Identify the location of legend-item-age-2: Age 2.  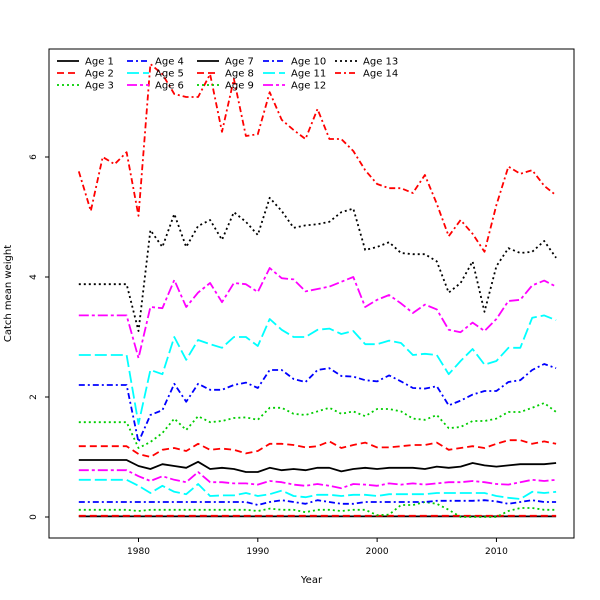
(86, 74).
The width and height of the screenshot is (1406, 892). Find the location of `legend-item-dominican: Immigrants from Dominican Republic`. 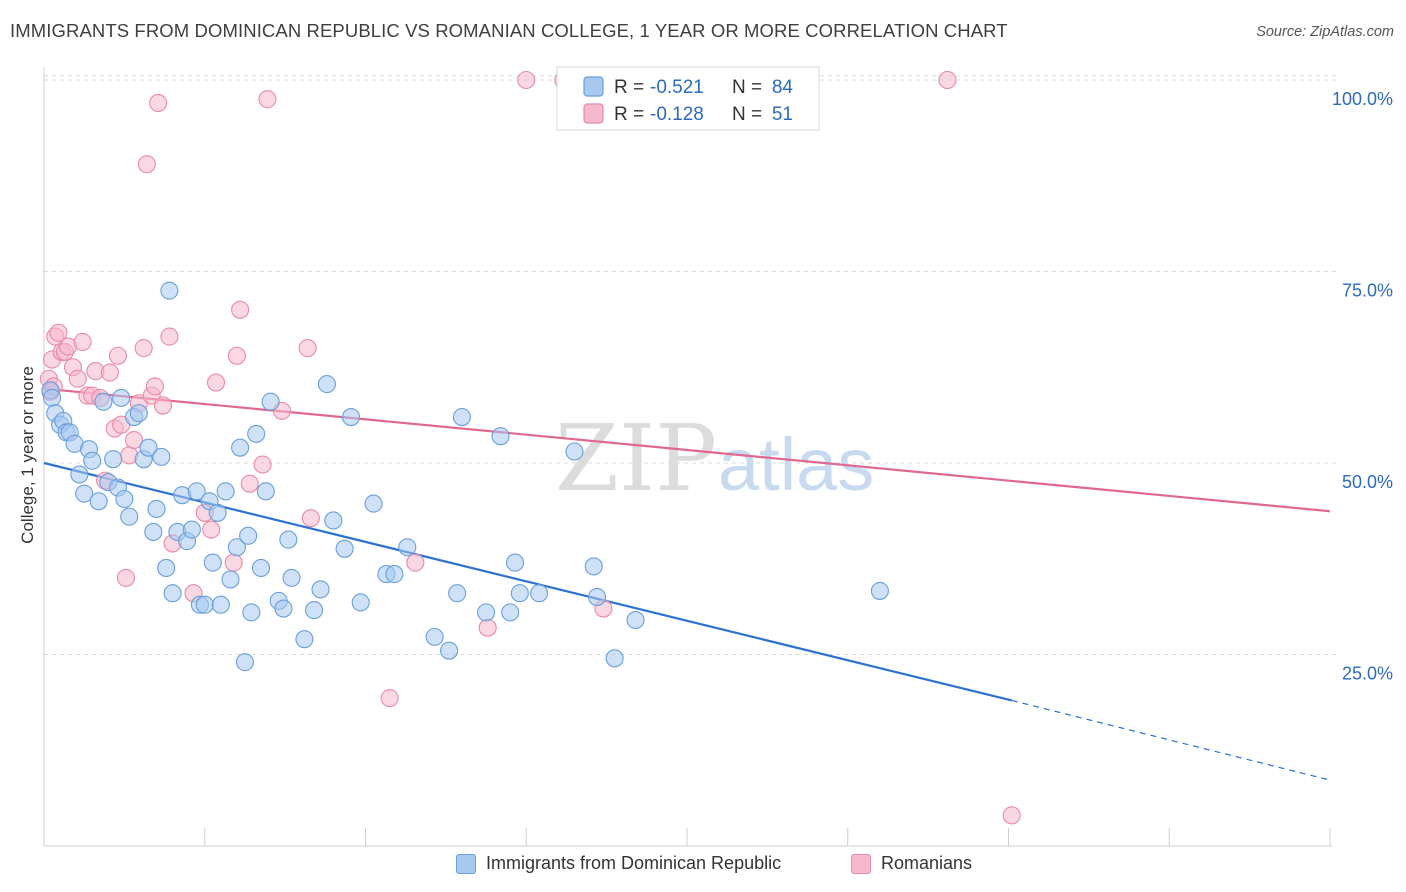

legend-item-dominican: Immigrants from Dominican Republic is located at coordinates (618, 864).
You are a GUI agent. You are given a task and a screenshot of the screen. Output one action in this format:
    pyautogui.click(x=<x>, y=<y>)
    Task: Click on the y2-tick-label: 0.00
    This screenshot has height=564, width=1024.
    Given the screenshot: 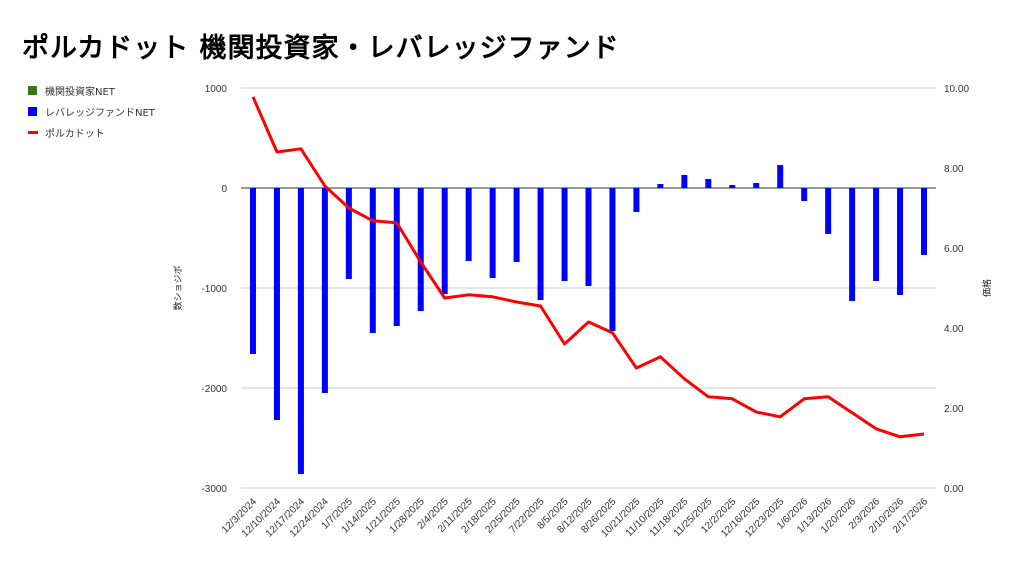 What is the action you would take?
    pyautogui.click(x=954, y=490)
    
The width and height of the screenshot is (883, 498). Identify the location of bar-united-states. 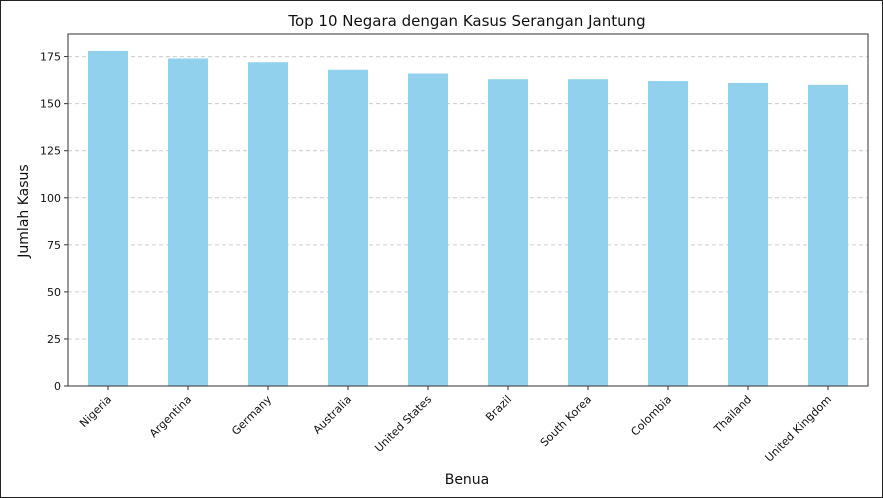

================

TRY IT
Could you reproduce the stretch from the start of the data through the line containing "legend-item-dominican: Immigrants from Dominican Republic is", swapping "location" for "position" and changing nothing else? Omit the pictures from your answer.

TASK ANSWER
Identify the position of legend-item-age-2: Age 2.  
(86, 74).
The width and height of the screenshot is (1406, 892). Find the position of `legend-item-dominican: Immigrants from Dominican Republic`. 

legend-item-dominican: Immigrants from Dominican Republic is located at coordinates (618, 864).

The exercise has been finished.